#### SOURCE TEXT ####

Although the overall the message of this video is important, I am surprised by the amount of viewers given the length of the video. Although “most viral videos are longer than 60 seconds” as cited by GeniusRocket’s 2008 presentation entitled “Emerging Trends in Viral Video and the Implications for Advertising”, I still think they are typically under the 3-4 minute range. In the age of quick video clips, I find it surprising that 65 million people found 30 minutes to view it on YouTube alone. Perhaps this is an old way of thinking, but the old television model bases commercials, placement of commercial breaks, and show plotlines based on the short attention span of its viewers. Although this content is shocking, it is certainly not the typical type of pop culture entertainment many seek online, so I am impressed by not only the amount of viewers, but the short ramp up time required to garner that amount of viewers. The video was viewed by 65 million viewers on YouTube alone in the time span of 2 weeks. Within the first 72 hours, 43 million viewers had already seen the video.

It is notable that this is not Invisible Children’s first attempt at a viral video. However, despite the length, which I feel would detract from the video’s ability to go viral, the organization did a few key things, which I attribute to the video’s success.

#### GIVEN INFORMATION ####

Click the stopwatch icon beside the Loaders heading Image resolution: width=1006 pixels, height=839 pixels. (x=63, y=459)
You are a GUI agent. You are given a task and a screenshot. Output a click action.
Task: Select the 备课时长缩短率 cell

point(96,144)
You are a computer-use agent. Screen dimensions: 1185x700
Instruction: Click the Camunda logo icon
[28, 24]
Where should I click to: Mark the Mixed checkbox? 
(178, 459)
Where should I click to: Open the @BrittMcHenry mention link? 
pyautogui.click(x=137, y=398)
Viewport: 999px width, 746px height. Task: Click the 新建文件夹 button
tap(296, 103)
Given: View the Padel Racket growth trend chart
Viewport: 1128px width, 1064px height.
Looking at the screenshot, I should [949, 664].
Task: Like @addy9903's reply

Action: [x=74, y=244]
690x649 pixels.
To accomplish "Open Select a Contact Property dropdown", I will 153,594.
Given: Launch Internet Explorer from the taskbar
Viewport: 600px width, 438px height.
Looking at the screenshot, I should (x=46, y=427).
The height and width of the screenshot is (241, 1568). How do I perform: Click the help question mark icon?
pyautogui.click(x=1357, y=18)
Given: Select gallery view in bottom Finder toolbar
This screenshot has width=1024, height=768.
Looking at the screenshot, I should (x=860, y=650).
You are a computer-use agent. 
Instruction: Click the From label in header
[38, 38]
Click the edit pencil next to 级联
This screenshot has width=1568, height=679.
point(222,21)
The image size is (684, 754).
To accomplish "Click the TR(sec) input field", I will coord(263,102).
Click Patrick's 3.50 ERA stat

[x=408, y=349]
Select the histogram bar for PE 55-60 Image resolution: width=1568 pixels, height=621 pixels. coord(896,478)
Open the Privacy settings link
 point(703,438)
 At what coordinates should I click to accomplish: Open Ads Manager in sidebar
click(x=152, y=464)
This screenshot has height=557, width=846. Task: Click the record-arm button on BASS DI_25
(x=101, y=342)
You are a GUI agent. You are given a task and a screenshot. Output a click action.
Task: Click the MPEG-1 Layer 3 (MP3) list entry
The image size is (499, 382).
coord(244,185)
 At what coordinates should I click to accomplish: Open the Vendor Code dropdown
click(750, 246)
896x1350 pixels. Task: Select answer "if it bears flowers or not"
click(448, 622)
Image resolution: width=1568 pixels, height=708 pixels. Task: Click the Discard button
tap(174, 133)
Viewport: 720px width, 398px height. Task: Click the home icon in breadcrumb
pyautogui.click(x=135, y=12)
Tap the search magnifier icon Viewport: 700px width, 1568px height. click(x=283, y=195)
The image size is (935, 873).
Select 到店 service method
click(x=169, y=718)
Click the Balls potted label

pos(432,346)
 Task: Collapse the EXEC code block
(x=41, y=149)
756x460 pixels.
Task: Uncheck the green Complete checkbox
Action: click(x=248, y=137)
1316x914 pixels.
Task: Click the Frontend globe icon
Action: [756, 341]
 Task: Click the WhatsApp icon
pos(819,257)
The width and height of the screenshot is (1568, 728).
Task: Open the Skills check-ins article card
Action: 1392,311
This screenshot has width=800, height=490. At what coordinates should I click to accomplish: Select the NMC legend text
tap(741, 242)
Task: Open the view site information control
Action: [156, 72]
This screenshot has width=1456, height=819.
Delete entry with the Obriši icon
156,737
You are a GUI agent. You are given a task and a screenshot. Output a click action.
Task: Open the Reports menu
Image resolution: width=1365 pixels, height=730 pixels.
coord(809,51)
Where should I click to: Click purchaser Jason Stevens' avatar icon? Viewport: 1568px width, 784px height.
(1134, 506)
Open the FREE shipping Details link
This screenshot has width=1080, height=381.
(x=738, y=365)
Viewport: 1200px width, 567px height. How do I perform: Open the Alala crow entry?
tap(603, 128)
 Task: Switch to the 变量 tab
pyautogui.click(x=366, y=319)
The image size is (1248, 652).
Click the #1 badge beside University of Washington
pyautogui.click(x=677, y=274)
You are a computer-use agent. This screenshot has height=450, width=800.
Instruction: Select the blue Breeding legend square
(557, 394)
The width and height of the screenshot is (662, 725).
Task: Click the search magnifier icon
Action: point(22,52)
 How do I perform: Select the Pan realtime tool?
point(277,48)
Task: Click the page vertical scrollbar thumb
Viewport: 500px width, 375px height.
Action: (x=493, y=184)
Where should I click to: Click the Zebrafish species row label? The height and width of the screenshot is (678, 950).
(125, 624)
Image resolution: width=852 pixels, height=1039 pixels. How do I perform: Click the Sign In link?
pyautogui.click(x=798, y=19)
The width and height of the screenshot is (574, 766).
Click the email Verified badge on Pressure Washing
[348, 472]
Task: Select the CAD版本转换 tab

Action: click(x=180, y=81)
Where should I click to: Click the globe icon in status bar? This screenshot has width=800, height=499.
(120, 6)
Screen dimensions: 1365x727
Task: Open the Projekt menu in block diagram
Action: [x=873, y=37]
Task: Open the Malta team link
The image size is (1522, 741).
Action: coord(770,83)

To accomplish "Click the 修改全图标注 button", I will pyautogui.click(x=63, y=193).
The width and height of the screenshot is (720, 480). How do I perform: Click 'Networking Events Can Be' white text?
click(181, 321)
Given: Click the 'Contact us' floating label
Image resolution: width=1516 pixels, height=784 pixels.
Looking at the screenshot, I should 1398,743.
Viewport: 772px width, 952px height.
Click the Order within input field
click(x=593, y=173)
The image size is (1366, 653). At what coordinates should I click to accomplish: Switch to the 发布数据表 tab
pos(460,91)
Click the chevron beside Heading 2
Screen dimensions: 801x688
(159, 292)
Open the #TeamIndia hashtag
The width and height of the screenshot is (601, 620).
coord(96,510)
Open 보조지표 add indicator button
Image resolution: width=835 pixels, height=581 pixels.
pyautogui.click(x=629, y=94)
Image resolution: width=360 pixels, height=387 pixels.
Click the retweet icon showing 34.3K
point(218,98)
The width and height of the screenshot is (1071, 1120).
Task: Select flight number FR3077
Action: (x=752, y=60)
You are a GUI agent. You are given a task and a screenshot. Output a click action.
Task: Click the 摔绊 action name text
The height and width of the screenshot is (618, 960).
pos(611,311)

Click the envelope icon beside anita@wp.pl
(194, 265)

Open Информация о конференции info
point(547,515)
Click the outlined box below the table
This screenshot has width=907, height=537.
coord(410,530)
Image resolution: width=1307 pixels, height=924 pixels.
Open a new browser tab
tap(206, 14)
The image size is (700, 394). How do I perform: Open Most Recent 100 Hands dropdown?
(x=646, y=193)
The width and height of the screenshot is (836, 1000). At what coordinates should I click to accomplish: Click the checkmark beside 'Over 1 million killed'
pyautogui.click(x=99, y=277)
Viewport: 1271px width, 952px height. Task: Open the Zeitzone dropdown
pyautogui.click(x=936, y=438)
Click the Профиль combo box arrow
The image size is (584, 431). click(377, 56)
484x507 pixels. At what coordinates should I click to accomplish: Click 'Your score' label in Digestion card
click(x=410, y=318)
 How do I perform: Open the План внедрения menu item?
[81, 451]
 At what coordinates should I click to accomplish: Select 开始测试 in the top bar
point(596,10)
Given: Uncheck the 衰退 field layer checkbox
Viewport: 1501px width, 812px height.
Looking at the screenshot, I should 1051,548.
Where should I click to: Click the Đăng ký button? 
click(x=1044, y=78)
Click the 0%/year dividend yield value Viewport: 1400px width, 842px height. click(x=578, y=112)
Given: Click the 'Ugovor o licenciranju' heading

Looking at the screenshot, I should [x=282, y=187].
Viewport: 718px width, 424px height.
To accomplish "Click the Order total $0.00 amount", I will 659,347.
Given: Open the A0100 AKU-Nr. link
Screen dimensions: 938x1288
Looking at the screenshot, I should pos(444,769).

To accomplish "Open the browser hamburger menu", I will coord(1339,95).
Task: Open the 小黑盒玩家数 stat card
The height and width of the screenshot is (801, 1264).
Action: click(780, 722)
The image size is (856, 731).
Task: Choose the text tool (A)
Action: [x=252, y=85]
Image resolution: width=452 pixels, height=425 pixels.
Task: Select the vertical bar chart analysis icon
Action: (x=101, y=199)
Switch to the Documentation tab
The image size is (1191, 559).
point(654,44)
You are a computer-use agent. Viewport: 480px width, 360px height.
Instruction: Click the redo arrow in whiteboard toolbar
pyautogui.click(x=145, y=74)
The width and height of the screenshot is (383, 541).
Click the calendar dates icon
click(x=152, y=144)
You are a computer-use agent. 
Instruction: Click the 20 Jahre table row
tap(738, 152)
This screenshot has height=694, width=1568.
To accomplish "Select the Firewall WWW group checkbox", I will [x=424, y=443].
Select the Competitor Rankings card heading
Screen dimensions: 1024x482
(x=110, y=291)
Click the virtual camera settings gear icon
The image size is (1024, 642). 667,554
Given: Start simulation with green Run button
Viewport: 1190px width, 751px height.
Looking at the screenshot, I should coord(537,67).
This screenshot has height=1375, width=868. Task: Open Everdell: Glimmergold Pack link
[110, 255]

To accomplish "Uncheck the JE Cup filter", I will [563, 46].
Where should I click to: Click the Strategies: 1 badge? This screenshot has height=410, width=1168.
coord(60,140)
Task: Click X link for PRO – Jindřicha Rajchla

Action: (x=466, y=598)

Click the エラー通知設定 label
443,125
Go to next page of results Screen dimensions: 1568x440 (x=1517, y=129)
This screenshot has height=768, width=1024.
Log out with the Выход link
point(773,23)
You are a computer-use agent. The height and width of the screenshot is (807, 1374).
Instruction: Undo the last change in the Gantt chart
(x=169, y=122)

####

Using the commentary on the viral video, state whether each statement agrees with it, answering yes or no and quoting the deciding words. 1. GeniusRocket's 2008 presentation held that most viral videos run shorter than 60 seconds. 2. This was not Invisible Children's first attempt at a viral video. 3. The video reached 65 million viewers on YouTube within two weeks. The entries are not required for this work.

1. No: "most viral videos are longer than 60 seconds"
2. Yes: "It is notable that this is not Invisible Children’s first attempt at a viral video."
3. Yes: "The video was viewed by 65 million viewers on YouTube alone in the time span of 2 weeks."